Start of RECORDS FOR THE EXERCISE

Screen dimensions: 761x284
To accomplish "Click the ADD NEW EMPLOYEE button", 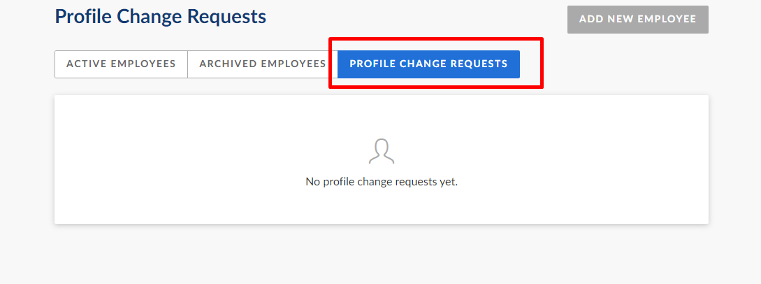I will (x=638, y=20).
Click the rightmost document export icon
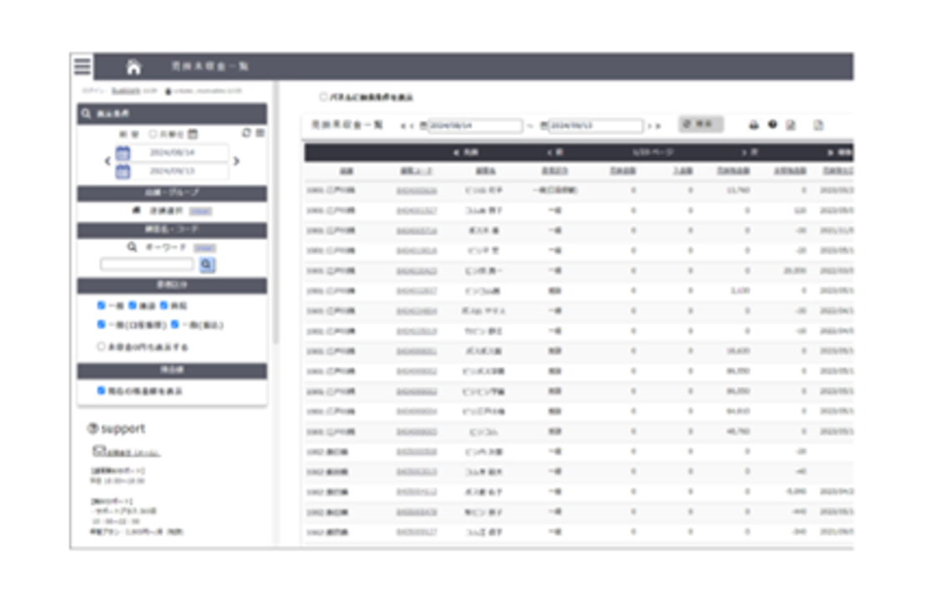The image size is (926, 601). click(818, 125)
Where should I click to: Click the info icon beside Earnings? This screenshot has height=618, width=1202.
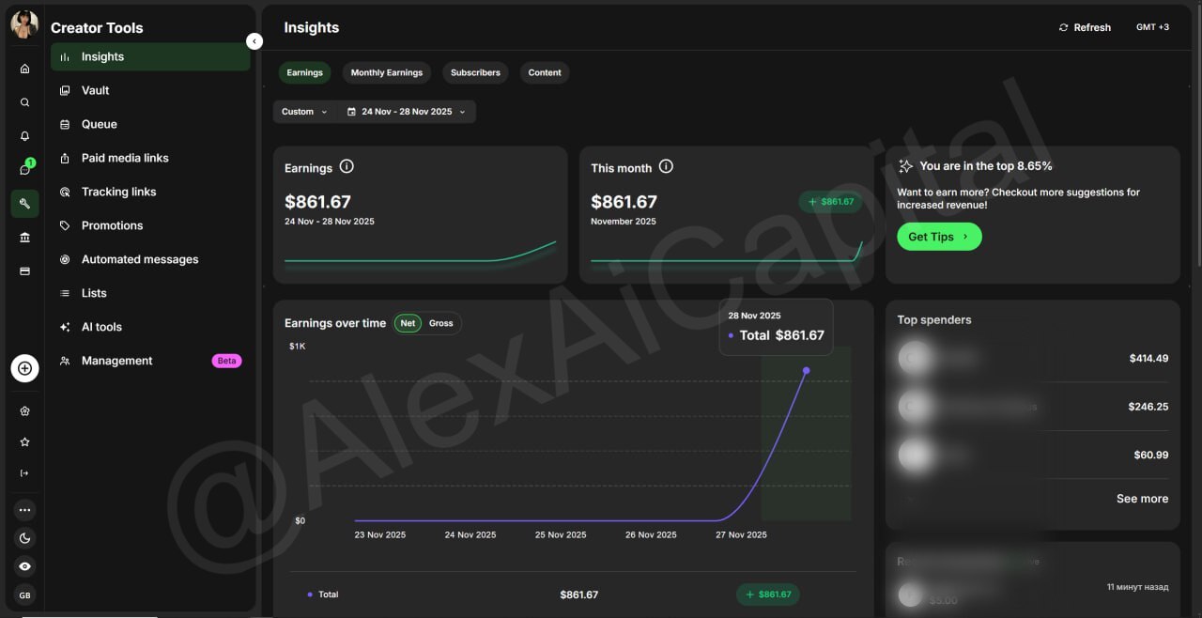pyautogui.click(x=347, y=167)
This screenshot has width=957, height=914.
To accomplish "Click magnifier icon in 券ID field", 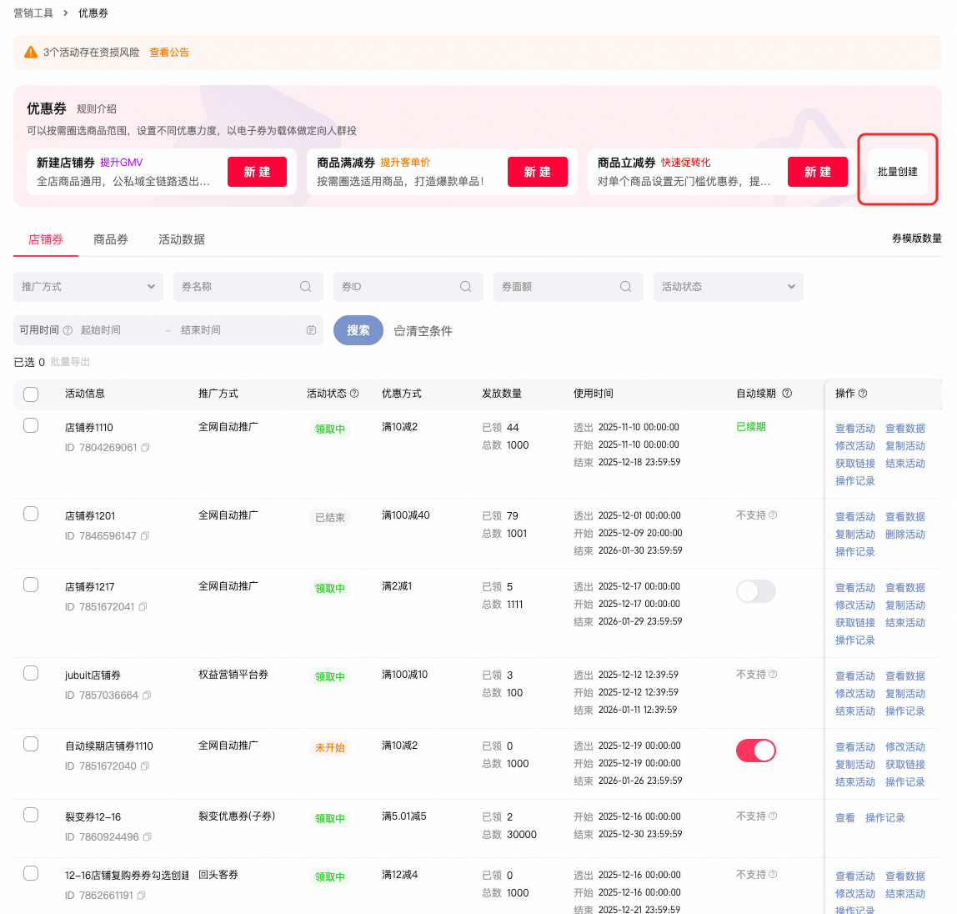I will pos(466,287).
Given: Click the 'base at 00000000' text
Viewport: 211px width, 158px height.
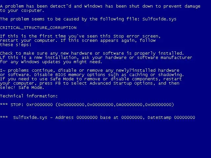Looking at the screenshot, I should click(121, 118).
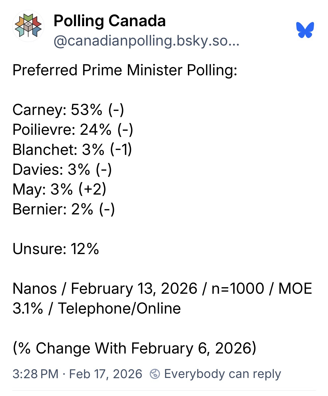The width and height of the screenshot is (328, 396).
Task: Click the Preferred Prime Minister Polling heading
Action: point(125,70)

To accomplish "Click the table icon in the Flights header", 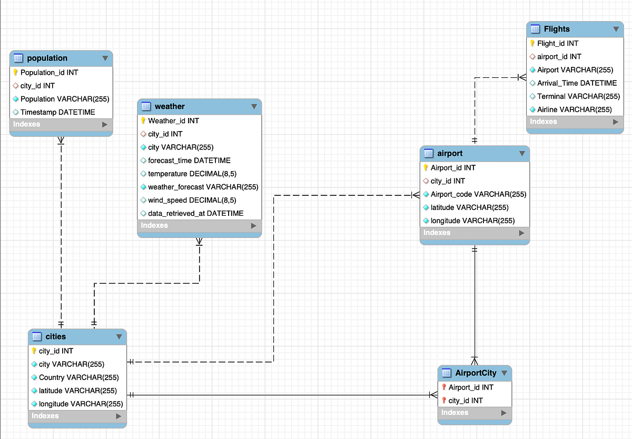I will coord(535,29).
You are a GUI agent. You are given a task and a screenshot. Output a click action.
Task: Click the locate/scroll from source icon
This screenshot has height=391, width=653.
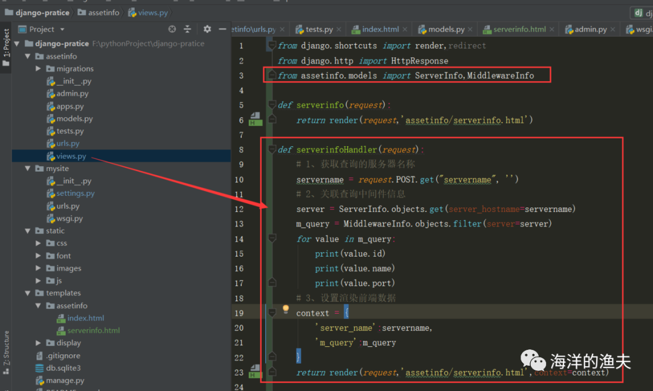click(172, 29)
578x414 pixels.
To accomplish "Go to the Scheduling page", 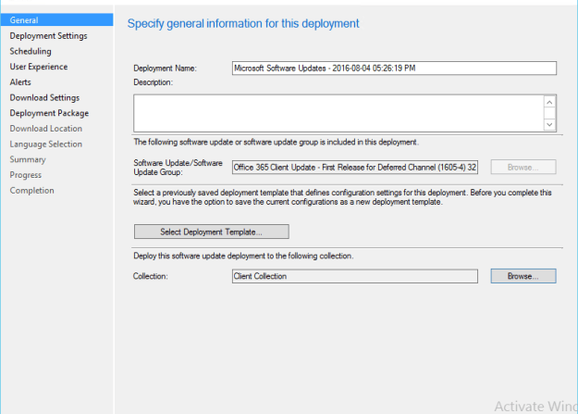I will (x=31, y=51).
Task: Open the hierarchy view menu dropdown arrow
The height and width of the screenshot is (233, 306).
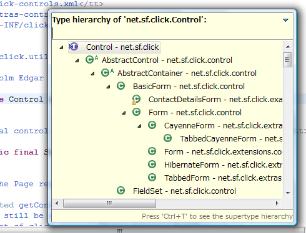Action: point(285,20)
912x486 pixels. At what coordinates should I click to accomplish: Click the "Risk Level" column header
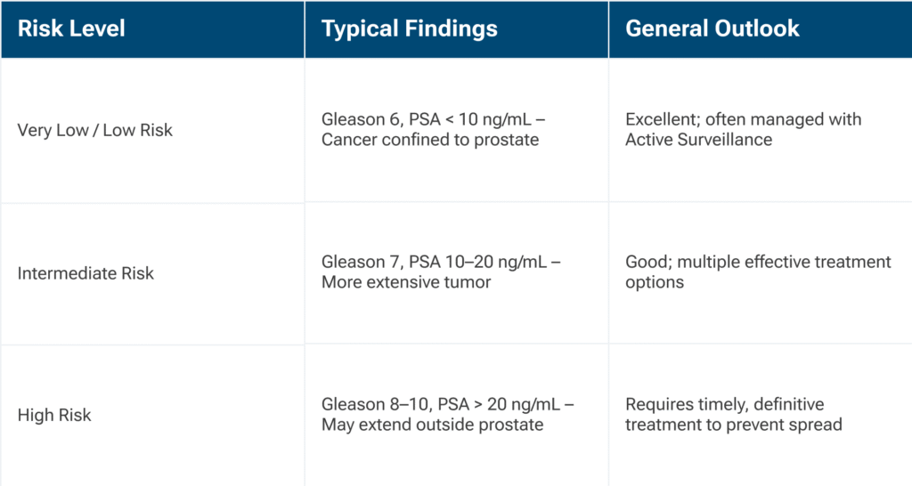pyautogui.click(x=71, y=28)
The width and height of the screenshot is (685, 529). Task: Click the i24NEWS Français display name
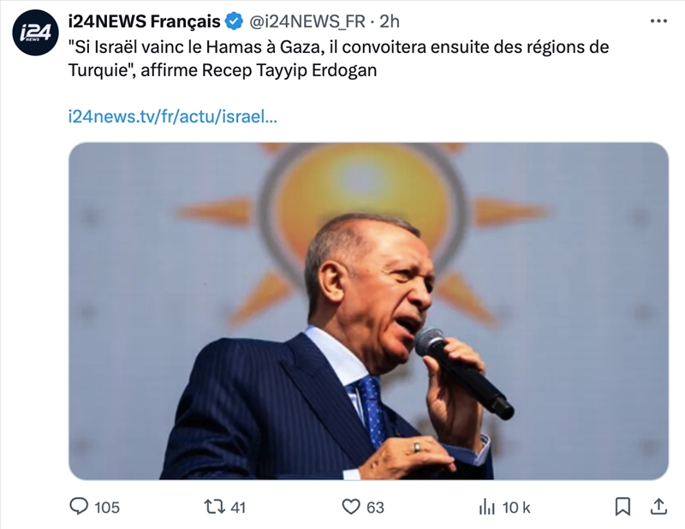[x=145, y=21]
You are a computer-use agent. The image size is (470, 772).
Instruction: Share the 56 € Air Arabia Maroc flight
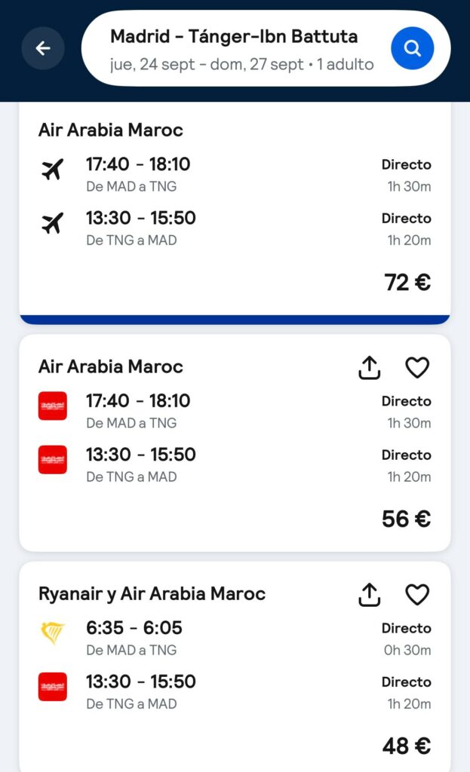pos(370,368)
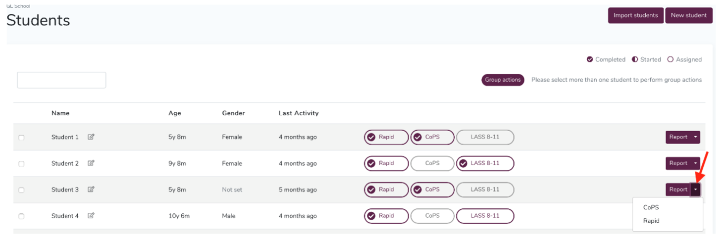Select the Student 2 row checkbox
The height and width of the screenshot is (240, 723).
pyautogui.click(x=21, y=164)
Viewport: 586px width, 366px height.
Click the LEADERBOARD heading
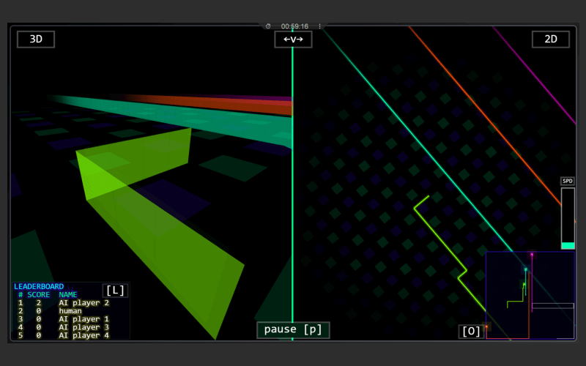pos(39,286)
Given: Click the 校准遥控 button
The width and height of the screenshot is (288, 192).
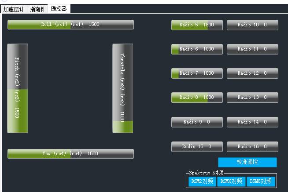Looking at the screenshot, I should click(x=247, y=162).
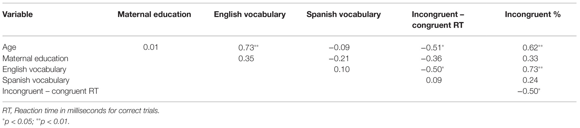
Task: Select the Maternal education column header
Action: [154, 15]
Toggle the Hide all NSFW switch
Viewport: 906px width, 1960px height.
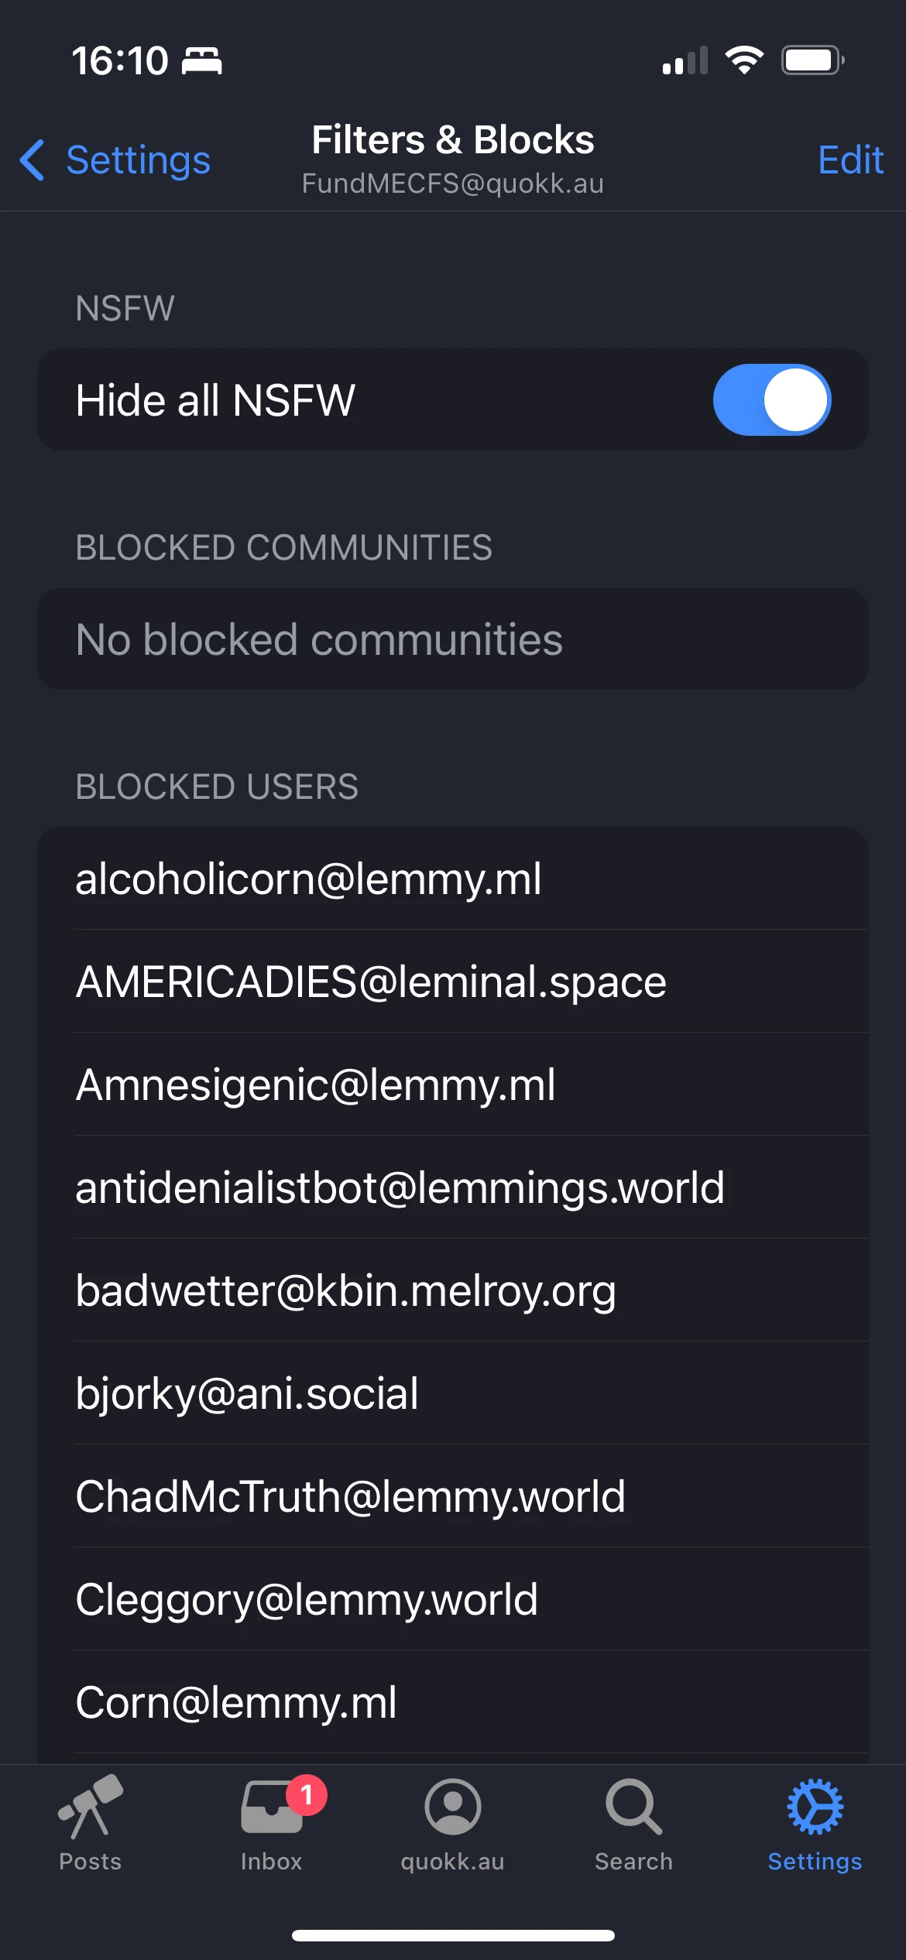[771, 400]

End of RECORDS FOR THE EXERCISE

ASSIGNMENT ::
From the material above, please return each line containing "agent".

SOLVED PROBLEM ::
You are a GUI agent. You are given a task and a screenshot. Output a click action.
You are a computer-use agent. The image size is (470, 772).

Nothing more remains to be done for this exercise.